*** Excerpt ***
Boro 2023 Accounts

The latest Accounts do not reflect the welcome conversion of debt to equity by Parent. This was a massive formal action.

The Accounts for Year to June 30th 2023

A Nett Loss of £4.5m is a £10.9m improvement on the £15.3m loss for the previous year. This is obviously very good.
The biggest factor was the £22.5m Profit from Sales of Registrations (the most volatile measure in the P&L).
Spence and Tavernier's reported fees were all accounted for as pure profit (as I said they would Rob). When the payments are made is a cash flow dimension. The Published Club accounts don't need to provide Cash Flow reports.

Home League ticket sales were +£2.8m, but the club made -£2.7m on Cup ticket sales.
The club drove +£1.2m on Commercial/Sponsorship, +£0.4m on Merchandising and +£0.5m on Broadcasting. Better results for Bausor.
Overall Turnover +£1.7m or +6.3%. (Cup windfalls are just that and shouldn't be budgeted for).

Cost of Sales was £45.0m +£9.7m versus previous year or +27.4%.
The Wage Bill within Cost of Sales was +£1.2m at £29.6m or +4.2%.
There is no further breakdown of Cost of Sales (never is), but this is where the Total Cost of Loan Players will sit.
It is not clear what else makes up the Total Cost of sales, but the Non Wage element was £15.4m +£8.5m versus previous year or +123.2%
It is too simplistic to say, but directionally true that the 6 loans (Steffen, Giles, Muniz, Mowatt, Archer and Ramsey) cost £8.5m more (fees and wages) for the season than the previous year's loans. This seems believable, but there could of course be other Cost of Sales factors that reduce their impact.
Amortisation of contracts was £9.1m for the year +£2.8m, or +45.1%.
The Club also took a £3.6m Impairment charge against Player Valuation, which was £1.8m more than they took the previous year. This appears to be writing off Payero value as he was by far the biggest recent spend? (This would indicate a scope for his subsequent sale to be reflected as profit in next Accounts).
Other Operating Income was £3.9m or +£2.7m or +218.7% versus previous year. This increase was purely down to the £2.7m settlement fee from Morris.

Profit before Tax (Start point for P&S/FFP) was -£6.4m, so £13.1m better than previous year.
Despite losing money, as usual the Club benefitted from Group Tax management by £1.9m (£2.2m less than they did in 2022).
There was no other Comprehensive Income, so Total Comprehensive Income was -£4.5m, £10.9m better than previous year.
The Club still loses money, just much less, based on better Commercial performance and sale of players without book value.

This is reflected in the Balance Sheet.
The Club have lost £250.3m since 1986.
They owed Group £148.9 at 30th June 2023 an increase of £6.5m. (Group converted £106.7m of this Debt to new Equity in Oct 2023. We will see this in the Balance Sheet of the next accounts).
Negative Nett shareholder value obviously increased (by the £4.5m Loss of Total Comprehensive Income) to -£136.4m. This again will collapse, following the Debt to Equity move Gibson made, and be reflected in the next Accounts.
*** End of Excerpt ***
Your tasks =>
**1)** According to the Boro accounts text, what was the Wage Bill within Cost of Sales?
**2)** Please quote the Boro accounts text word for word, starting with "Amortisation of contracts" and going on through "-£4.5m, £10.9m better than previous year.".
**3)** Turn the paragraph of the Boro accounts text that begins "Home League ticket sales were" into a short list of its main figures.
The lines that come next are separate material from the Boro accounts text.
*** Excerpted data ***
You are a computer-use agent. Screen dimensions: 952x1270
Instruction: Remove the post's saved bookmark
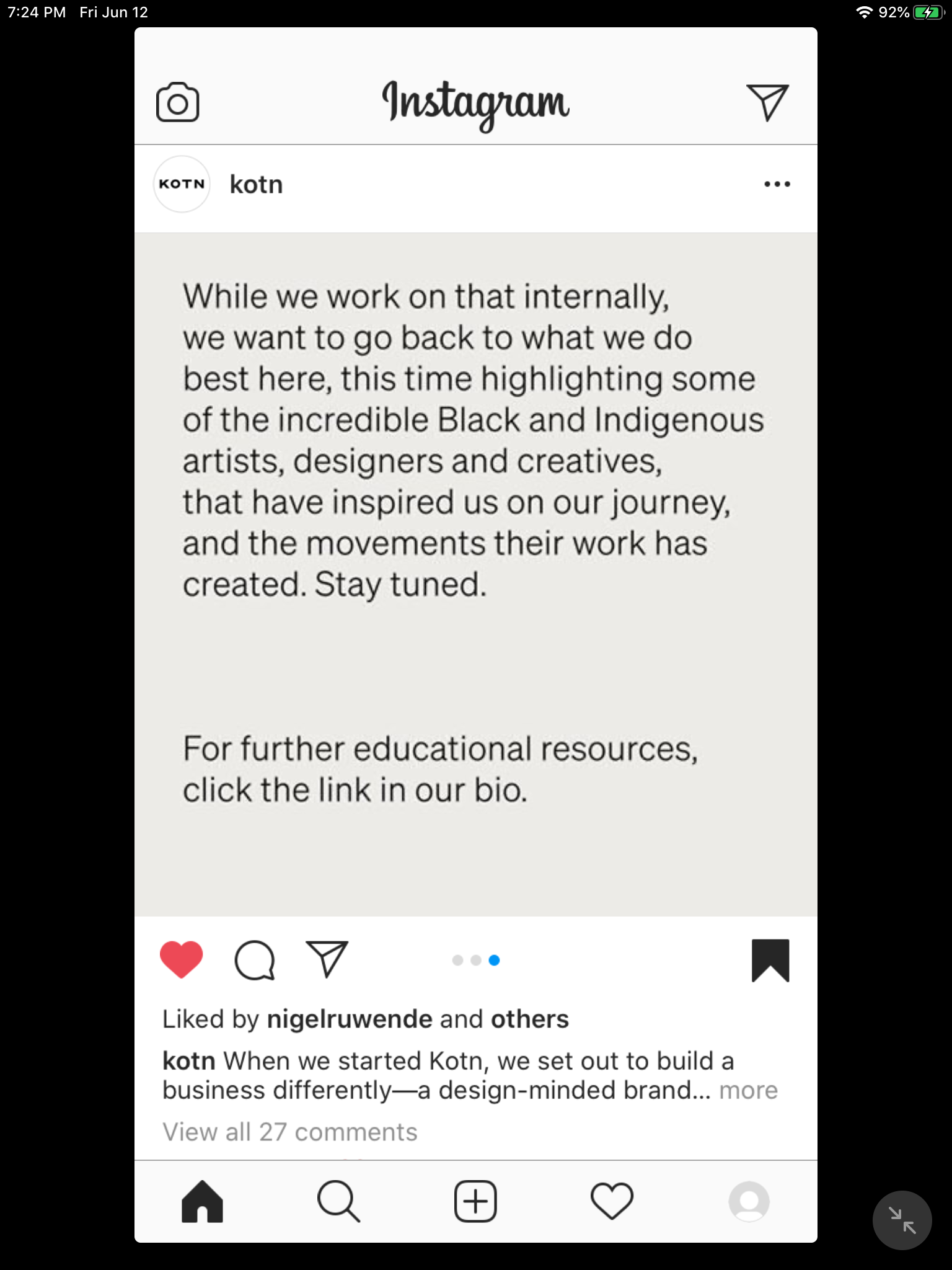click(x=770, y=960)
*** End of Excerpted data ***
*** Excerpted data ***
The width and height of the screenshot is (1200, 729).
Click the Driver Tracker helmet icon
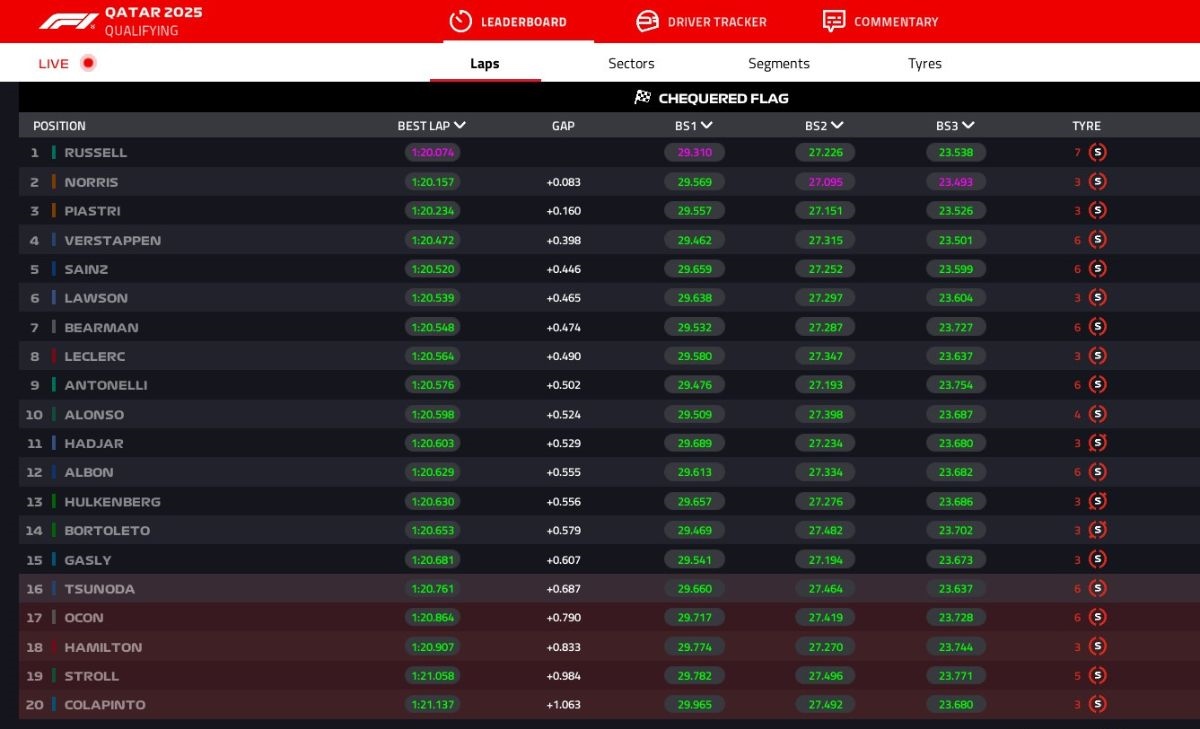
*** End of Excerpted data ***
Solutions for each task =>
**1)** £29.6m

**2)**
Amortisation of contracts was £9.1m for the year +£2.8m, or +45.1%.
The Club also took a £3.6m Impairment charge against Player Valuation, which was £1.8m more than they took the previous year. This appears to be writing off Payero value as he was by far the biggest recent spend? (This would indicate a scope for his subsequent sale to be reflected as profit in next Accounts).
Other Operating Income was £3.9m or +£2.7m or +218.7% versus previous year. This increase was purely down to the £2.7m settlement fee from Morris.

Profit before Tax (Start point for P&S/FFP) was -£6.4m, so £13.1m better than previous year.
Despite losing money, as usual the Club benefitted from Group Tax management by £1.9m (£2.2m less than they did in 2022).
There was no other Comprehensive Income, so Total Comprehensive Income was -£4.5m, £10.9m better than previous year.

**3)**
- Home League ticket sales: +£2.8m
- Cup ticket sales: -£2.7m
- Commercial/Sponsorship: +£1.2m
- Merchandising: +£0.4m
- Broadcasting: +£0.5m
- Overall Turnover: +£1.7m (+6.3%)